Fifteen student performers, from singers to spoken word artists, took part in the open mic fundraiser “Change for Change: An Open Mic Night for Many Causes” at The Hub last Thursday, providing funds to over a dozen organizations.

Each performer selected a charity group or fund of their choice and audience members were encouraged to donate to their favorite performer’s charity of choice — which included everything from Philippine Typhoon Haiyan Relief Fund to the National Eating Disorders Association. At the end of the night, the performers with the largest number of donations received extra money from Residential and Community Living to go towards their respective causes.

By the end of the night, it appeared that the event was a success, and based on how much loose change audience members donated, UCSB students Megan Foronda and Sam Dacanay received an additional $100 to give to the Philippine Typhoon Haiyan Relief Fund for their interactive mash-up that included Beyoncé’s “Drunk in Love.”

Students Dalia Juarez and Rod Gomez received an additional $50 to give to the National Eating Disorders Association for their acoustic version of “Give Me Love” by Ed Sheeran and Morgan Vinson received an additional $25 to give to Keep A Child Alive for her performance of her original song, “The Grass Is Always Greener.”

Andrew Soriano, President of the Residence Halls Association and third-year political science and economics double major, said he enjoyed the event’s wide range of musical and theatrical offerings.

“I really liked the diversity of the open mic night performers,” Soriano said. “There were folks that did the spoken word, there were folks that sang, and there were folks that danced.”

Julia Anderson, fourth-year sociology major and residential assistant in Manzanita Village, said the event was partially inspired by the Make-A-Wish Fund’s effort to transform San Francisco into a miniature Gotham for a five-year-old whose leukemia went into remission.

“We started planning the event around the time Bat Kid was being honored by the City of San Francisco,” Anderson said. “One of the things we focused on was bridging the gap between the greater UCSB community and the UCSB students that lived in residence halls. We thought we’d make it an event open to everybody.”

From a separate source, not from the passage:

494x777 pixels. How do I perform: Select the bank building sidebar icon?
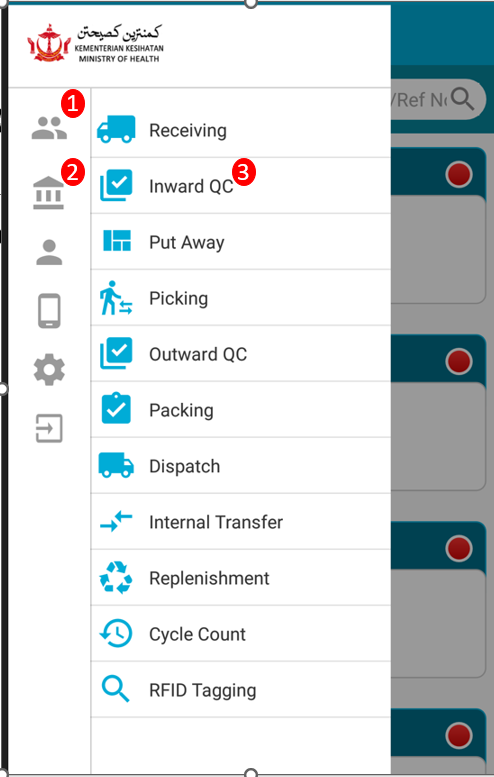point(49,193)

As for the overall turnout, Anderson said the event saw a high number of audience members, even if there may not have been as many performers as expected.

“We were hoping there would be a larger turnout of performers because there were so many organizations that were represented at the event, but we had 200 people come, with a good representation from both the general community and the residence hall population,” Anderson said.

The event was organized by Anderson and three other RAs, including Angela Trinh — a residential assistant in Manzanita Village and third-year economics and psychology double major. Trinh said because Change for Change was such a large-scale RA program, it required a significant amount of planning.

“I personally thought of the event in November while doing the Turkey Trot, the 5K and 10K run that Rec Sports hosts every year,” Trinh said. “I’ve always done open mic nights as an RA, so I wanted to do something bigger this time.”

Anderson said that while she is not sure whether she and her three co-planners will plan any more events like this before the end of the year, she hopes the Change for Change Open Mic Night will become an annual event.